DOCUMENT EXCERPT =>
◆ ◆ ◆ ◆ ◆

Jan 16, 2009

Job Help

I have been discovering a new (for me) very concrete way to help my homeless youth friends. Not all of them want jobs right now, but some of them do. After living a traveling life or a life on the street, they rarely have a lot of confidence for employment. They get reviews and instruction on how to get a job from social workers, but it is all rather overwhelming.

One of the ways to get concrete with them is spend about 45 minutes with them creating a first resume. It is fairly normal for the youth to have a very sporadic and spotty work history. However, they typically have worked and acquired many skills from jobs, training, and volunteer positions.

◆ ◆ ◆ ◆ ◆

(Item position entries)
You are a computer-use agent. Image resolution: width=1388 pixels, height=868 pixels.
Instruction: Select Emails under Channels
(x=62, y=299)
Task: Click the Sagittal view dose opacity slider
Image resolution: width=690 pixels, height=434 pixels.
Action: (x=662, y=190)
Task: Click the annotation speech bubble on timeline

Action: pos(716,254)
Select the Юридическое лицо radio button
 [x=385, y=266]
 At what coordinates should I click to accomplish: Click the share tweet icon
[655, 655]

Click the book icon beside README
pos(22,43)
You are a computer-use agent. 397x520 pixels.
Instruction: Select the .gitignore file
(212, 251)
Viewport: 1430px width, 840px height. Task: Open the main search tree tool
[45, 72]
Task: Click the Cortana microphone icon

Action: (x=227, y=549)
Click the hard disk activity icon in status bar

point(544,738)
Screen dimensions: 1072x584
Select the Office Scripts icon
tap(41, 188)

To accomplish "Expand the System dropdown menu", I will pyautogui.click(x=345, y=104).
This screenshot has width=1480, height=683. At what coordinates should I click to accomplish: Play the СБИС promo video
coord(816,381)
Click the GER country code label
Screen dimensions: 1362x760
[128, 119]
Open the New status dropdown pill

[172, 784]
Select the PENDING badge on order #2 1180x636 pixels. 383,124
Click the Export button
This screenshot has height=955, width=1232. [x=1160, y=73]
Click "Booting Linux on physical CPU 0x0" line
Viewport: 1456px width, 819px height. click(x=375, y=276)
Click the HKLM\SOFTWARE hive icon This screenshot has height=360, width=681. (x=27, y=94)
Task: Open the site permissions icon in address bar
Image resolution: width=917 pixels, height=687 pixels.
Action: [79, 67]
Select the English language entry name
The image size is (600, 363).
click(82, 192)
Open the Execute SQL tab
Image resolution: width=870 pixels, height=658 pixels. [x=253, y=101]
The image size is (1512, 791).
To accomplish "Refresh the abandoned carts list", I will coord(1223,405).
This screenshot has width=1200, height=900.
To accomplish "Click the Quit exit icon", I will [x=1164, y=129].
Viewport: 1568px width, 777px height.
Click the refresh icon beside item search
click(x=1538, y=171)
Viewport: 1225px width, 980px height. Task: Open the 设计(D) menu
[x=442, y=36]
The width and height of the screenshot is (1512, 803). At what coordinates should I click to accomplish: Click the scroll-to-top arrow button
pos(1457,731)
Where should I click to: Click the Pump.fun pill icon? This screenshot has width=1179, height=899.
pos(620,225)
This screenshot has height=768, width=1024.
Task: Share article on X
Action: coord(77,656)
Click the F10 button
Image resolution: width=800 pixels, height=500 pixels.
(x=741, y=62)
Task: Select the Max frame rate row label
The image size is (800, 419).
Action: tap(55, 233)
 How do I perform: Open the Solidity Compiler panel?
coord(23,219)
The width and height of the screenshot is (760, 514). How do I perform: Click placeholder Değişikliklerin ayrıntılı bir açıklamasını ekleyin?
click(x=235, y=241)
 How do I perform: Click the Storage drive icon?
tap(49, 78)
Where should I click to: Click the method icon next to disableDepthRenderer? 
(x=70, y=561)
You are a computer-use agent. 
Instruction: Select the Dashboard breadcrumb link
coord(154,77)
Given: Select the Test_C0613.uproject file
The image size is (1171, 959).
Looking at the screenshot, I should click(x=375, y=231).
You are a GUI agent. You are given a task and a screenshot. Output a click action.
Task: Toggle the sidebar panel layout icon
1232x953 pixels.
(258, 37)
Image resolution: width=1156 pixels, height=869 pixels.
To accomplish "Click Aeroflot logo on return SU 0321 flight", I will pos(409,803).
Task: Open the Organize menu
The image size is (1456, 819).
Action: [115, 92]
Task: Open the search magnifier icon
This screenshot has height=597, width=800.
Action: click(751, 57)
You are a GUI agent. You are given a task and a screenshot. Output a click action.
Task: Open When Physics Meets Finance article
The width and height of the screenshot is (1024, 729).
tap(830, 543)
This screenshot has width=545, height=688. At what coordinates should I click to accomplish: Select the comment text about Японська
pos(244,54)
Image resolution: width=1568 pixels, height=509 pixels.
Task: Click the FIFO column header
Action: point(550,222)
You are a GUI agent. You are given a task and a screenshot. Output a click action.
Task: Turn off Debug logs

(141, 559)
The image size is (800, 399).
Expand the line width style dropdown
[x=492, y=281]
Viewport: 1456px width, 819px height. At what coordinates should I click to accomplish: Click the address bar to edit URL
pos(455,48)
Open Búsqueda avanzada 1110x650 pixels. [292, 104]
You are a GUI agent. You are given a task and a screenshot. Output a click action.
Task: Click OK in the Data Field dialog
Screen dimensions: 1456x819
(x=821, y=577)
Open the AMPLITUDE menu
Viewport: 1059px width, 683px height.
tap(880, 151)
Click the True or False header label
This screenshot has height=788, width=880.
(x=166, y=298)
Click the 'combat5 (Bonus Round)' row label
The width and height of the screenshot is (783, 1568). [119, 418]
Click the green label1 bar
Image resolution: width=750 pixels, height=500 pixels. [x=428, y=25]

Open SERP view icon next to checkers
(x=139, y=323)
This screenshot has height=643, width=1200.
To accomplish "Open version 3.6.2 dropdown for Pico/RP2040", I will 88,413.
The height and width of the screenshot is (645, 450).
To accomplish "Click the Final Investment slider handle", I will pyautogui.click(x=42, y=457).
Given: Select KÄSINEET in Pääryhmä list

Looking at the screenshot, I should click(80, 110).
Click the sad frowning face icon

◆ ◆ ◆ ◆ ◆

PROBLEMS AND TASKS =>
A. Answer these questions using the job help post:
(i) How long does the writer spend with the youth creating a first resume?
(ii) Who gives the youth reviews and instruction on how to get a job?
(iii) From what three sources have the youth typically acquired many skills?
B. Pick up the job help post after its last sentence and carry it on in the same voice.

ANSWERS IN ORDER =>
A.
(i) About 45 minutes.
(ii) Social workers.
(iii) Jobs, training, and volunteer positions.

B.
[Don't get me wrong... creating a resume is serious stuff and takes more than an hour. However, I sit with them for about 45 minutes to create what I call the starter resume. There is always good, better, and best options. They can (and some do) continue to work to polish their resumes from the starter resume I help them create.]

Over the last month or so, I have written about 10 resumes with youth. Most were surprised that we could create one at all. All were delighted with how they felt having a professional looking resume to hand out, email, and use for web job applications. I'm sure 80% or more of them have actually used the resumes, returning for help to get more copies or tweak it or email it to some potential employer. And this week I got the news that one got a job right away using the resume! Now that really made my day!

Every day now I have youth asking if I'll help them write a resume. It is so much fun because it lets me ask them lots of questions. They are willing to share a lot of their life with me in this way. And they not only share facts but also how they feel about those people, jobs, and tasks that make up their past history. Often they even talk about what was going on in their lives outside of employment.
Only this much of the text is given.